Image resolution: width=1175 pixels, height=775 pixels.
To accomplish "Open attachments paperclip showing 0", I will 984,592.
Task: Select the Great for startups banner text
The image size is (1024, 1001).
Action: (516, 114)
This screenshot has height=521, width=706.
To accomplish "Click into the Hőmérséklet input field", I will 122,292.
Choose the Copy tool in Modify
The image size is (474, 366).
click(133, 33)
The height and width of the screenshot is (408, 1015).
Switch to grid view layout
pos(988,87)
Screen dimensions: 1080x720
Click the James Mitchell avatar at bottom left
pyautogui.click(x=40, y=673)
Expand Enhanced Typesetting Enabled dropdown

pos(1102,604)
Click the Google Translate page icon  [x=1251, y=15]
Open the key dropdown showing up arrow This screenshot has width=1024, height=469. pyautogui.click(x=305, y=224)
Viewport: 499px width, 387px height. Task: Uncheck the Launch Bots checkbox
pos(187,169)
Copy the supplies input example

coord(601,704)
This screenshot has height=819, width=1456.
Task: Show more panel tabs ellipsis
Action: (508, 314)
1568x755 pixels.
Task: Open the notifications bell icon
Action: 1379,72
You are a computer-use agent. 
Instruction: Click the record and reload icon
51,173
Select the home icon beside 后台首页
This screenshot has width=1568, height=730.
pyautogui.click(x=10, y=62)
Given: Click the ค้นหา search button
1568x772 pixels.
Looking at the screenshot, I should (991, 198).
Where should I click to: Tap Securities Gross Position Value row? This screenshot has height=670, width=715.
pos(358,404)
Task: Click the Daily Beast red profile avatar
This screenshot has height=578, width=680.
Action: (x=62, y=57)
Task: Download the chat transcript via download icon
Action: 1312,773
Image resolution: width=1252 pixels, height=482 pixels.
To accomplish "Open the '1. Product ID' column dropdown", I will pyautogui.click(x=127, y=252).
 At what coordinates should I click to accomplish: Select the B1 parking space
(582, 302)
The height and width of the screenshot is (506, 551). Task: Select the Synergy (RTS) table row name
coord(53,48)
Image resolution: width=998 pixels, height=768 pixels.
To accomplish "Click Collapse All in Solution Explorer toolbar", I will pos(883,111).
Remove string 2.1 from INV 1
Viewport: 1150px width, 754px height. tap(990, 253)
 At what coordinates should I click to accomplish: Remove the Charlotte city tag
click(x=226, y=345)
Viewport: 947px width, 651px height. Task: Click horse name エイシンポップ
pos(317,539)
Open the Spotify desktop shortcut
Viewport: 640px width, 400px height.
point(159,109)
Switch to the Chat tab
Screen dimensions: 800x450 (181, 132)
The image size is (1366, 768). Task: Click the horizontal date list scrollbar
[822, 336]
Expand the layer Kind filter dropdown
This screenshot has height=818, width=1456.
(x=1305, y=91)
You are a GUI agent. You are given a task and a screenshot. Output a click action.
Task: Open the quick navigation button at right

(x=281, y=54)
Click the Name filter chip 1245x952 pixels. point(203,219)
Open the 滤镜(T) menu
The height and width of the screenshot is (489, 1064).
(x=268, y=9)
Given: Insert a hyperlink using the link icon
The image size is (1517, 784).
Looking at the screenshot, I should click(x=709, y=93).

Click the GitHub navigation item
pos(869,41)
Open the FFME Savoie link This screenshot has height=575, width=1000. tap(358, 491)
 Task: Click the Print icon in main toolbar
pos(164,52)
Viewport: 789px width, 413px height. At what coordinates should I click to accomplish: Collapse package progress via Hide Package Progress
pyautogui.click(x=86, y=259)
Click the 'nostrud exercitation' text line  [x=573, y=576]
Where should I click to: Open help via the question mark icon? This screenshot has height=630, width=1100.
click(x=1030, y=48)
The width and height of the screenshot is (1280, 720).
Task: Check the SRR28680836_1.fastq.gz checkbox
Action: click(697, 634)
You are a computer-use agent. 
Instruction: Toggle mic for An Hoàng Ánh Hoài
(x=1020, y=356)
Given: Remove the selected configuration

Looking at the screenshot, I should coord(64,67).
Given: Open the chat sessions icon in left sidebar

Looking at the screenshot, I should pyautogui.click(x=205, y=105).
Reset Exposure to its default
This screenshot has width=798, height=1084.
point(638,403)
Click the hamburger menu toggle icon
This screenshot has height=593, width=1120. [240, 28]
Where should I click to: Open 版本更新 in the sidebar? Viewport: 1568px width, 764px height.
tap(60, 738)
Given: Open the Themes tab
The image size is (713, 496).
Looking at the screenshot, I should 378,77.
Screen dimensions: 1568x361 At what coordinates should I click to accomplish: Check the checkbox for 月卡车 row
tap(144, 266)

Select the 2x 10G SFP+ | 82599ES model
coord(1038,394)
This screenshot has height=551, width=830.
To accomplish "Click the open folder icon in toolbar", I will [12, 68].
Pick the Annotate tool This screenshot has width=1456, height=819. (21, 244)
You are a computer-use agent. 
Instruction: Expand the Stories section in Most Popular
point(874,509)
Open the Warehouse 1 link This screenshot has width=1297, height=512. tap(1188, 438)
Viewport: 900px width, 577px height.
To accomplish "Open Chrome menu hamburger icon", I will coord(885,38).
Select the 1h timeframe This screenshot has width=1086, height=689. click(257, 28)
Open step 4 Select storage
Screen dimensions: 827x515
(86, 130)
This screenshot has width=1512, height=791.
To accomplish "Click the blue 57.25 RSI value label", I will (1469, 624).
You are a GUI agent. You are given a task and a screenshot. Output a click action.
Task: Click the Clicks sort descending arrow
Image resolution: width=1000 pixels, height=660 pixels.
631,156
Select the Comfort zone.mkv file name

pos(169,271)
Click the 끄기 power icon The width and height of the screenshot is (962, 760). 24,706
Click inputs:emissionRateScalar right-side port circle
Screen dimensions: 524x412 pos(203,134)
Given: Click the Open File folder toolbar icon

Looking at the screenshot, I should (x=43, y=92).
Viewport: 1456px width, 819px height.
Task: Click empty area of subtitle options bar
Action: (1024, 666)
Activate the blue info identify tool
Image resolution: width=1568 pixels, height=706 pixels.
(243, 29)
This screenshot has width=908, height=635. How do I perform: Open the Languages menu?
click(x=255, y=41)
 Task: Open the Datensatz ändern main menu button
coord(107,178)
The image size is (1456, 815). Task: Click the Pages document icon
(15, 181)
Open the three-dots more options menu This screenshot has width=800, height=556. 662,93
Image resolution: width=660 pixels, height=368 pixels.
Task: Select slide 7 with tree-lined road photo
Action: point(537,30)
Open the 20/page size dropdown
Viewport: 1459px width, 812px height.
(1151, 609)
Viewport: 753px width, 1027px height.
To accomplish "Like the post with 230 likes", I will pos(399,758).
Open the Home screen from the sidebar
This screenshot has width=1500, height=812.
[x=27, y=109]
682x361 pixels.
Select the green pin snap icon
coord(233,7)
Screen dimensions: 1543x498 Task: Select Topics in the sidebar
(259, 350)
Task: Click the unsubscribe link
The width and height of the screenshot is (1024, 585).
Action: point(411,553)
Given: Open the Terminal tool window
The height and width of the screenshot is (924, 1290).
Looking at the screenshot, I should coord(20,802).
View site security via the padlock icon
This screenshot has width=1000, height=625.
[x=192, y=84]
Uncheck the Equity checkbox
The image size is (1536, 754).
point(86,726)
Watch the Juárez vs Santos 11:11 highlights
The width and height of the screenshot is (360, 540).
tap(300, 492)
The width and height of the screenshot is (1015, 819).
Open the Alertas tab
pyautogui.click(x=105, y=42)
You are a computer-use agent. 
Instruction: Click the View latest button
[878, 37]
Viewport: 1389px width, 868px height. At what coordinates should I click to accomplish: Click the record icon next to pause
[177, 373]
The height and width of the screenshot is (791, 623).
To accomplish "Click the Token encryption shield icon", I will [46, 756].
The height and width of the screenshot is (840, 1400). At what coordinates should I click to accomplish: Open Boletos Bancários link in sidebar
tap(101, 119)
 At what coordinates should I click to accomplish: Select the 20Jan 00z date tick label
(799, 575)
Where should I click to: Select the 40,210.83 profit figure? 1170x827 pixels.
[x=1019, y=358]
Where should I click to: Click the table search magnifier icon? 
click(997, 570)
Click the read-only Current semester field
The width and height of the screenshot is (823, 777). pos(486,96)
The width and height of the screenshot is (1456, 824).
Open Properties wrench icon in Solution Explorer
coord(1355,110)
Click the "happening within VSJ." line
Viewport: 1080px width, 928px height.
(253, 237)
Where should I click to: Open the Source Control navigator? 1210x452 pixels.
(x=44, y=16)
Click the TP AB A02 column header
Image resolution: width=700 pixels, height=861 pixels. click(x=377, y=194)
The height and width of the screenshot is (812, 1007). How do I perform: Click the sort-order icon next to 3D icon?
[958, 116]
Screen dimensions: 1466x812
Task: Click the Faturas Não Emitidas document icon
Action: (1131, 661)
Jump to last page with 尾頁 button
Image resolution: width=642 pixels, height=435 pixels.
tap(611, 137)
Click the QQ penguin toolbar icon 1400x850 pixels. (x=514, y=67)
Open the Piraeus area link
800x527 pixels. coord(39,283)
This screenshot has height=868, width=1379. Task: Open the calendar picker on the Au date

··········

What needs to be done =
Copy out verbatim the part of the material above that opens with the line containing "Click the GitHub navigation item" and closes with the line containing "pos(164,52)", both of those lines included.

Task output =
Click the GitHub navigation item
pos(869,41)
Open the FFME Savoie link This screenshot has height=575, width=1000. tap(358, 491)
 Task: Click the Print icon in main toolbar
pos(164,52)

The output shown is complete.